Flint's Toxic Industrial Legacy

The water crisis in the former General Motors stronghold is a byproduct of a century of exploitation, says historian David Rosner

January 26, 2016

In considering the ongoing water safety crisis in Flint, Michigan, David Rosner, Mailman School Professor of Sociomedical Sciences, says we should not forget the toxic legacy of the automotive industry. More than a few corrupt officials, he argues, the situation for Flint residents represents “a byproduct of a century of exploitation of these people.”

In a recent editorial in the American Journal of Public Health, “Flint, Michigan: A Century of Environmental Injustice,” Rosner, a historian of environmental pollution, reminds us of the massive scale of the General Motors operation in Flint, a city with a large African-American majority. At its height in the early 1980s, the company employed as many as 80,000 workers at a series of enormous factories situated along the Flint River. A network of suppliers, many based upriver from Flint, produced components such as paint and batteries—all which contained lead.
^^^^
Work instruction » In the text on Flint's industrial legacy, how many workers did General Motors employ in Flint at its height in the early 1980s?

Record excerpts »
^^^^
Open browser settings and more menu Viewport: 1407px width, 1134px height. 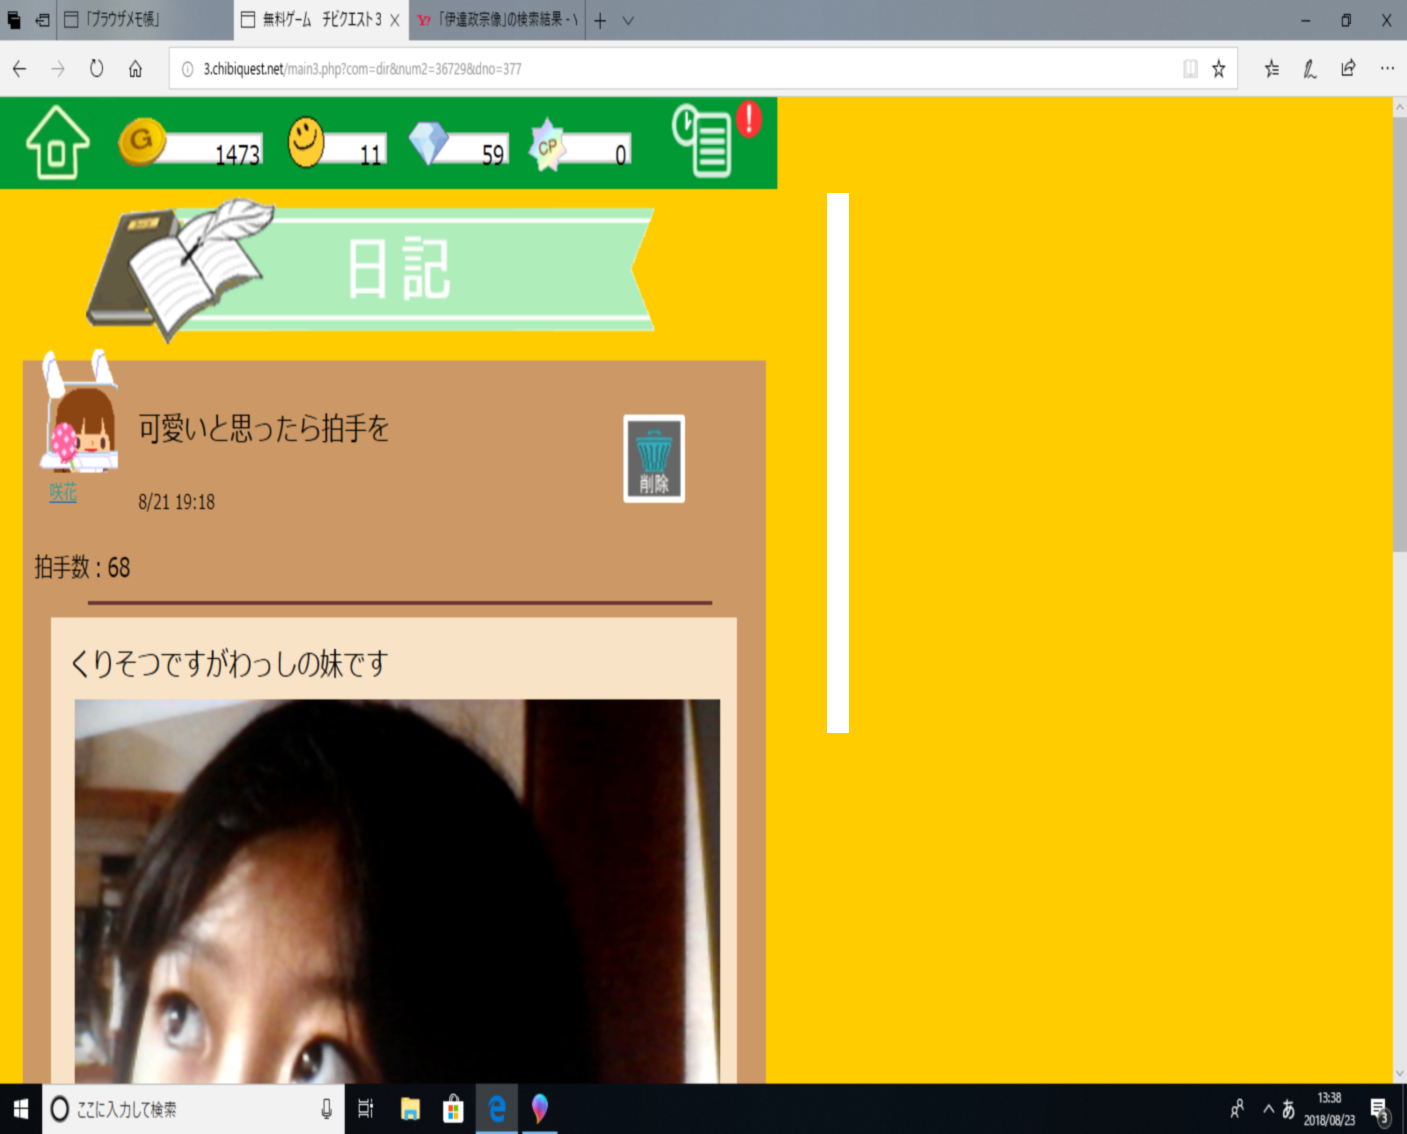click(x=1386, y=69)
^^^^
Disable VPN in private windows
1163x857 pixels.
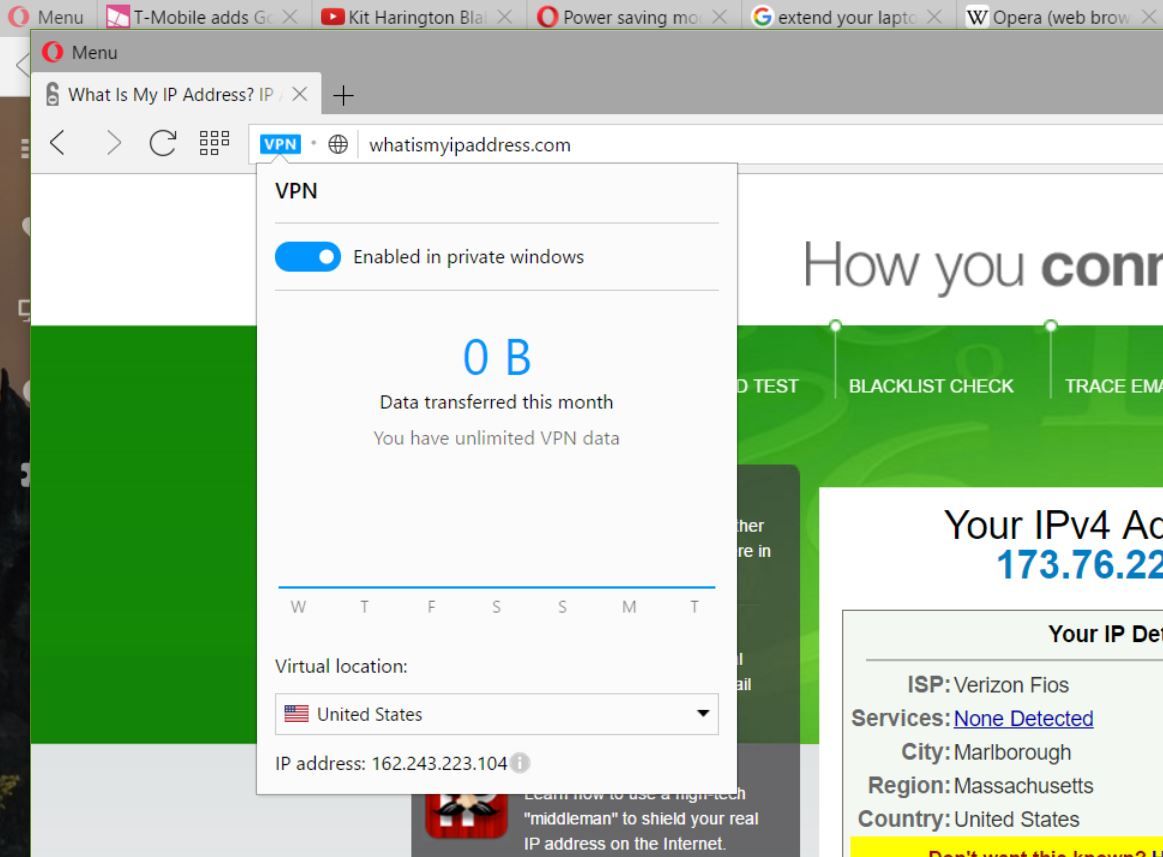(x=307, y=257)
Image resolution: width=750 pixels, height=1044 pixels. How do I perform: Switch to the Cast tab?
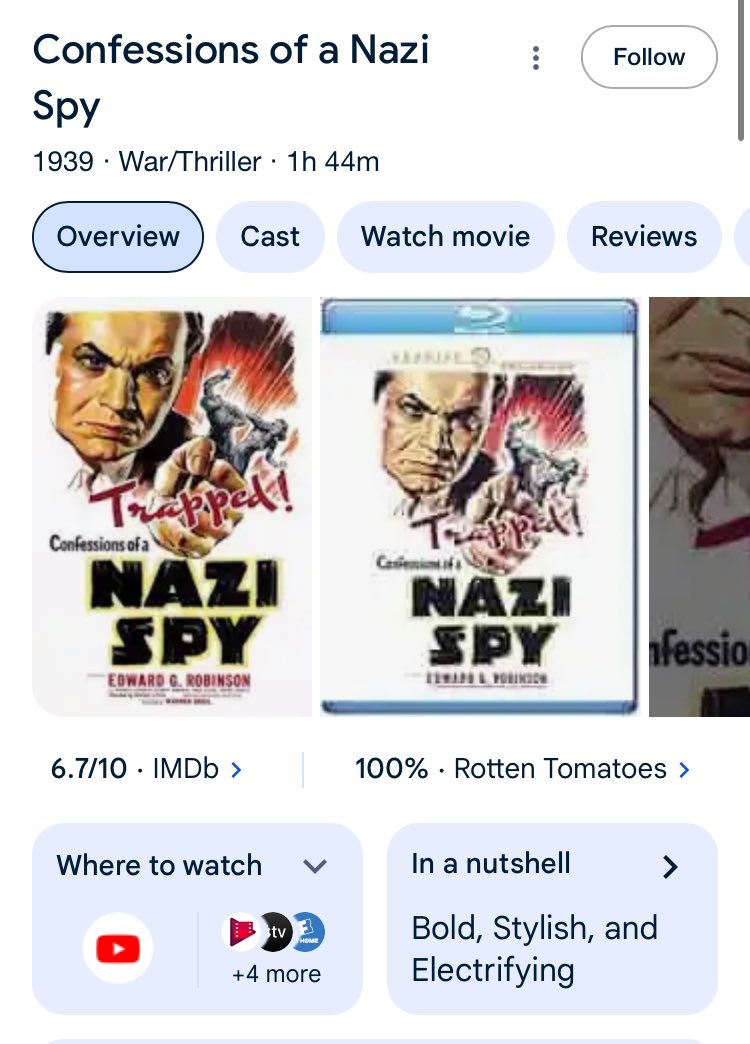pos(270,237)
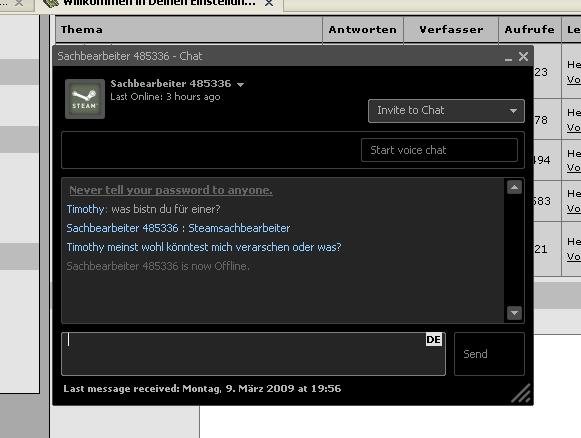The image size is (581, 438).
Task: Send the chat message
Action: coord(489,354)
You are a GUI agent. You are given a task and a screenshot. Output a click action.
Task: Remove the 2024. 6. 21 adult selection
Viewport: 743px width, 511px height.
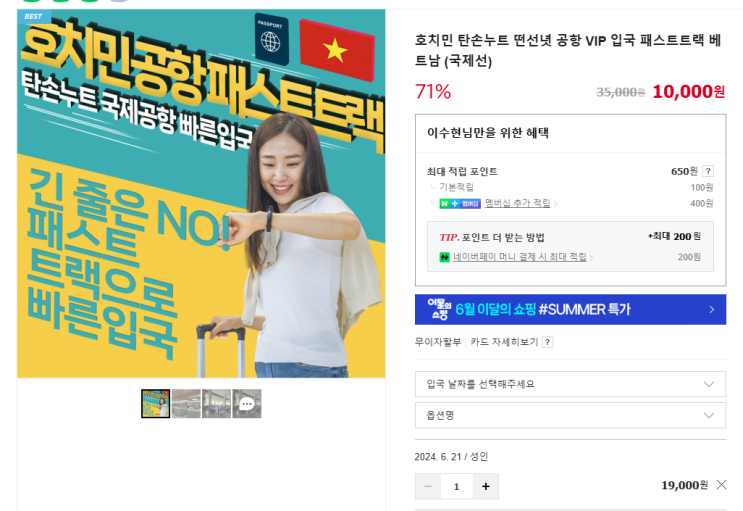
^^^^
Answer to the problem » As many as 80,000 workers.